[[ RECORDS, beginning ]]

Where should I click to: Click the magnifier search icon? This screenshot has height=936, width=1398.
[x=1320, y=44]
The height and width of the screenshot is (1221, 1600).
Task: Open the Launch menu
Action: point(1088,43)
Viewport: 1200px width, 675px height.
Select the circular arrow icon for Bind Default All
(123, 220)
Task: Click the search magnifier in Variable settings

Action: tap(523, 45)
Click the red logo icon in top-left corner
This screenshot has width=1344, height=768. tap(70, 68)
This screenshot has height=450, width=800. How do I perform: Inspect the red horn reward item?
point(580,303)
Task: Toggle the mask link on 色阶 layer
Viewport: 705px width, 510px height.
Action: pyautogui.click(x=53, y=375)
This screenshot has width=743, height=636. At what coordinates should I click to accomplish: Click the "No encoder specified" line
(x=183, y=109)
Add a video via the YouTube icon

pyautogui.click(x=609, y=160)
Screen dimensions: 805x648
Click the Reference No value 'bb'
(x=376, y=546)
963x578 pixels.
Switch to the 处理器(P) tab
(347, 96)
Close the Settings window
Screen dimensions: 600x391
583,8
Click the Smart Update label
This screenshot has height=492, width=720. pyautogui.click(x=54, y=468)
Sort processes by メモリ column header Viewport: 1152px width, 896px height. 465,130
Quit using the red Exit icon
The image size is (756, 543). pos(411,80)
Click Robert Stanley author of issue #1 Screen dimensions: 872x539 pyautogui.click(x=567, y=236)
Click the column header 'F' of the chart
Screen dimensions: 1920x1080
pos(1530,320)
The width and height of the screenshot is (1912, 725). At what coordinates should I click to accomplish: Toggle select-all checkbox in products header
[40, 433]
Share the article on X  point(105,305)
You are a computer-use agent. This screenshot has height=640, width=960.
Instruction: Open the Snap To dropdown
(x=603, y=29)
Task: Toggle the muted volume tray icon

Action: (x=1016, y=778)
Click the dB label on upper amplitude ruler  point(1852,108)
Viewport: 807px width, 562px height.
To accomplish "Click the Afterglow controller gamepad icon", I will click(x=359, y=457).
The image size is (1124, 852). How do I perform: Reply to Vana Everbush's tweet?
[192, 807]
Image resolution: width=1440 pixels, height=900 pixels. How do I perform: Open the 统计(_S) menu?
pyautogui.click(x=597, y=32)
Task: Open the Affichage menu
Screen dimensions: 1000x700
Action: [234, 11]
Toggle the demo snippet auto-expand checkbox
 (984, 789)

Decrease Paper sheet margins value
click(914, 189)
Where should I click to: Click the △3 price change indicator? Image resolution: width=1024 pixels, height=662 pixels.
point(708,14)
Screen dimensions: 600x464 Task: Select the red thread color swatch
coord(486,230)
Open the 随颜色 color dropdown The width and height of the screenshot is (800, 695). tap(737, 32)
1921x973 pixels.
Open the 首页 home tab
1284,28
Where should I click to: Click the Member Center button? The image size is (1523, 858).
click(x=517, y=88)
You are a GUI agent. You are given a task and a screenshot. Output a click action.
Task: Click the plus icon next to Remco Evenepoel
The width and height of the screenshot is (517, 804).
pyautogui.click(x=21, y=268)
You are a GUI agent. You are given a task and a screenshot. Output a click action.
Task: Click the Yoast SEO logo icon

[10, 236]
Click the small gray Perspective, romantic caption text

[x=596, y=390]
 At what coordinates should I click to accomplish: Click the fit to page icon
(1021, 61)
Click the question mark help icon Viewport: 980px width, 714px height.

[[ RECORDS, end ]]

### WHAT THE TASK REQUIRES
The answer should consist of every line above in which "column" appears.

### SOLUTION FOR THIS TASK
Sort processes by メモリ column header Viewport: 1152px width, 896px height. 465,130
Click the column header 'F' of the chart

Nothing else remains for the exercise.